# Data extracts
>>>
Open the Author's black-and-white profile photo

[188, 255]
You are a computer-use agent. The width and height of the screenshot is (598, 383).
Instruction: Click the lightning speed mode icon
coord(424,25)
<<<
>>>
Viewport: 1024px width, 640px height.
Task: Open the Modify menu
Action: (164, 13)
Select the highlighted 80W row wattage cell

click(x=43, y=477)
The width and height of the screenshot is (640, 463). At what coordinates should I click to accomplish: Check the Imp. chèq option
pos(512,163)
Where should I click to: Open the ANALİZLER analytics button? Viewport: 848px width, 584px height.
<<<
>>>
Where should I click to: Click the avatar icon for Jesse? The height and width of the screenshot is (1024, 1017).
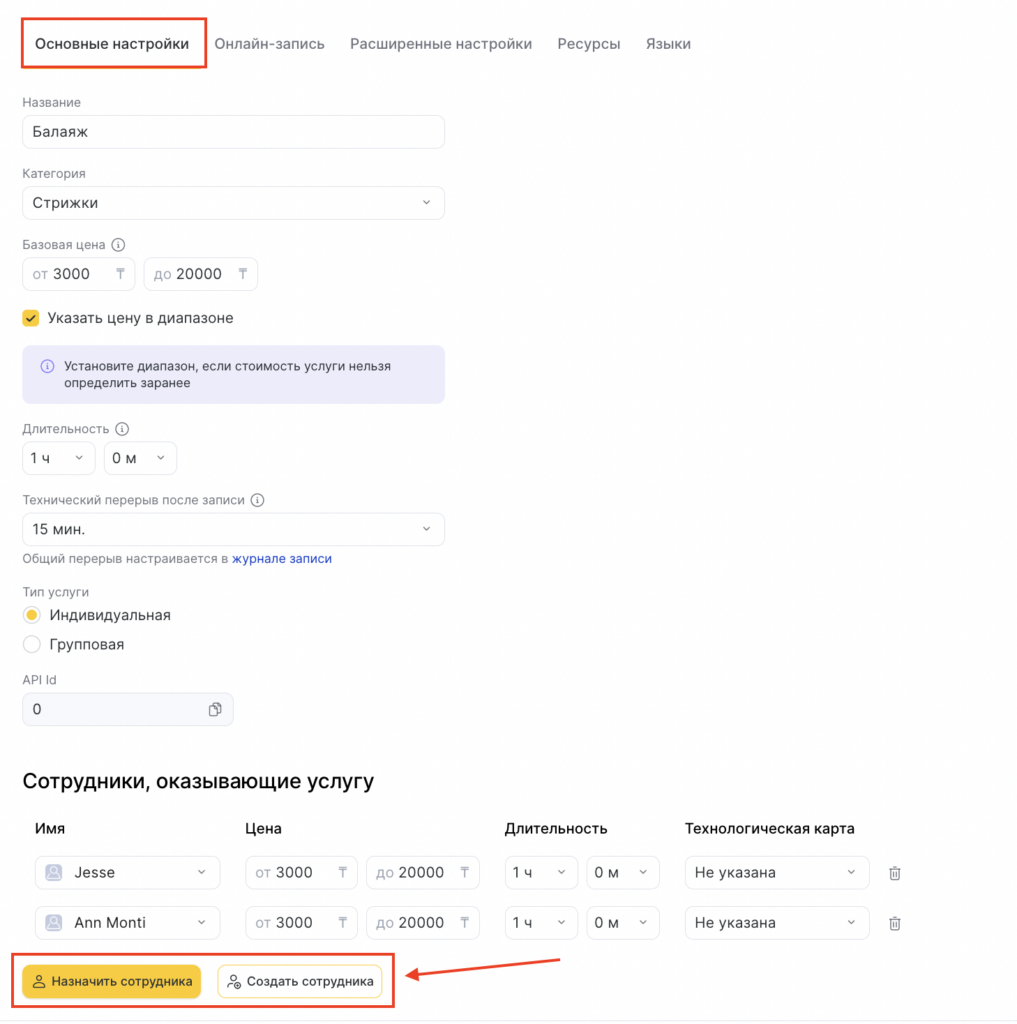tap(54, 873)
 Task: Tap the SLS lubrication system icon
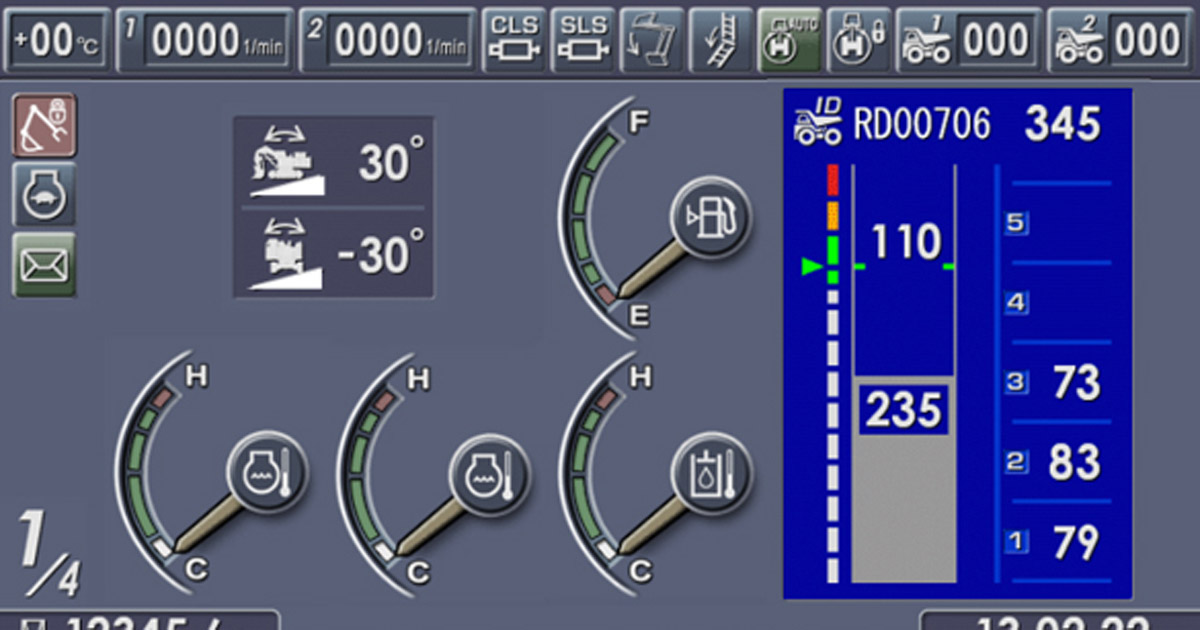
<<<
# Exercise goal
When you reach the line with "Where should I click to: Click" in the records above, begin repeating the lines exactly, and stop after the line with "Task: Tap the SLS lubrication system icon". Skip all pictures.

# Solution below
Where should I click to: Click the avatar icon for Jesse? The height and width of the screenshot is (1024, 1017).
tap(54, 873)
 Task: Tap the SLS lubrication system icon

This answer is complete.